These records need to be repeated exactly, every one of them.

START Data extracts

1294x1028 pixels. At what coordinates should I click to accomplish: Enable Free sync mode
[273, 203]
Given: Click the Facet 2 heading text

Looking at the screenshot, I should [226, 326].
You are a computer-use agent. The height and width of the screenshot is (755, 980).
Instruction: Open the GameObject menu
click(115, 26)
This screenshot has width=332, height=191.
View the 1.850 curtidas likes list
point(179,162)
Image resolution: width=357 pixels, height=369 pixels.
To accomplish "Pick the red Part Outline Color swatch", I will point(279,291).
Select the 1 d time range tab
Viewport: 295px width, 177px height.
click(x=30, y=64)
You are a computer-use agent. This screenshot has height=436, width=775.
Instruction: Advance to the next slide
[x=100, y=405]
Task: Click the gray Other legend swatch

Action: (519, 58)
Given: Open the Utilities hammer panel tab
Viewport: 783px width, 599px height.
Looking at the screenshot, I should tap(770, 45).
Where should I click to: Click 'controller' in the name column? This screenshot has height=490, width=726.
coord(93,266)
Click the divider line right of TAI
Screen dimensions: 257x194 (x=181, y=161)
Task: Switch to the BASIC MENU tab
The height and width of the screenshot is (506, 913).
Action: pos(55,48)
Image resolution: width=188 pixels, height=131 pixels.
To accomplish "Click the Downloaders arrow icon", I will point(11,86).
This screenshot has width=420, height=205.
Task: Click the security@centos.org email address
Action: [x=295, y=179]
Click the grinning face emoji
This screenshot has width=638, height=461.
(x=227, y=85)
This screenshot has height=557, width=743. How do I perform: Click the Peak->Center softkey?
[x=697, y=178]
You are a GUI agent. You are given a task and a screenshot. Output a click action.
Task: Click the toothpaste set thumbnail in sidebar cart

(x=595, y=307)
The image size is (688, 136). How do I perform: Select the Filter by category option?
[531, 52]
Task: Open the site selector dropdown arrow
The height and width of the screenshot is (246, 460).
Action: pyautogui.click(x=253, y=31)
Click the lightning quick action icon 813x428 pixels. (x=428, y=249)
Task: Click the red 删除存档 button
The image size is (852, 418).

END Data extracts

Problem solution:
1294x1028 pixels. At what coordinates should I click to accomplish: Enable Free sync mode
[273, 203]
Given: Click the Facet 2 heading text

Looking at the screenshot, I should [226, 326].
You are a computer-use agent. The height and width of the screenshot is (755, 980).
Instruction: Open the GameObject menu
click(115, 26)
This screenshot has width=332, height=191.
View the 1.850 curtidas likes list
point(179,162)
Image resolution: width=357 pixels, height=369 pixels.
To accomplish "Pick the red Part Outline Color swatch", I will point(279,291).
Select the 1 d time range tab
Viewport: 295px width, 177px height.
click(x=30, y=64)
You are a computer-use agent. This screenshot has height=436, width=775.
Instruction: Advance to the next slide
[x=100, y=405]
Task: Click the gray Other legend swatch

Action: (519, 58)
Given: Open the Utilities hammer panel tab
Viewport: 783px width, 599px height.
Looking at the screenshot, I should tap(770, 45).
Where should I click to: Click 'controller' in the name column? This screenshot has height=490, width=726.
coord(93,266)
Click the divider line right of TAI
Screen dimensions: 257x194 (x=181, y=161)
Task: Switch to the BASIC MENU tab
The height and width of the screenshot is (506, 913).
Action: pos(55,48)
Image resolution: width=188 pixels, height=131 pixels.
To accomplish "Click the Downloaders arrow icon", I will point(11,86).
This screenshot has width=420, height=205.
Task: Click the security@centos.org email address
Action: [x=295, y=179]
Click the grinning face emoji
This screenshot has width=638, height=461.
(x=227, y=85)
This screenshot has height=557, width=743. How do I perform: Click the Peak->Center softkey?
[x=697, y=178]
You are a GUI agent. You are given a task and a screenshot. Output a click action.
Task: Click the toothpaste set thumbnail in sidebar cart

(x=595, y=307)
The image size is (688, 136). How do I perform: Select the Filter by category option?
[531, 52]
Task: Open the site selector dropdown arrow
The height and width of the screenshot is (246, 460).
Action: pyautogui.click(x=253, y=31)
Click the lightning quick action icon 813x428 pixels. (x=428, y=249)
Task: Click the red 删除存档 button
The image size is (852, 418).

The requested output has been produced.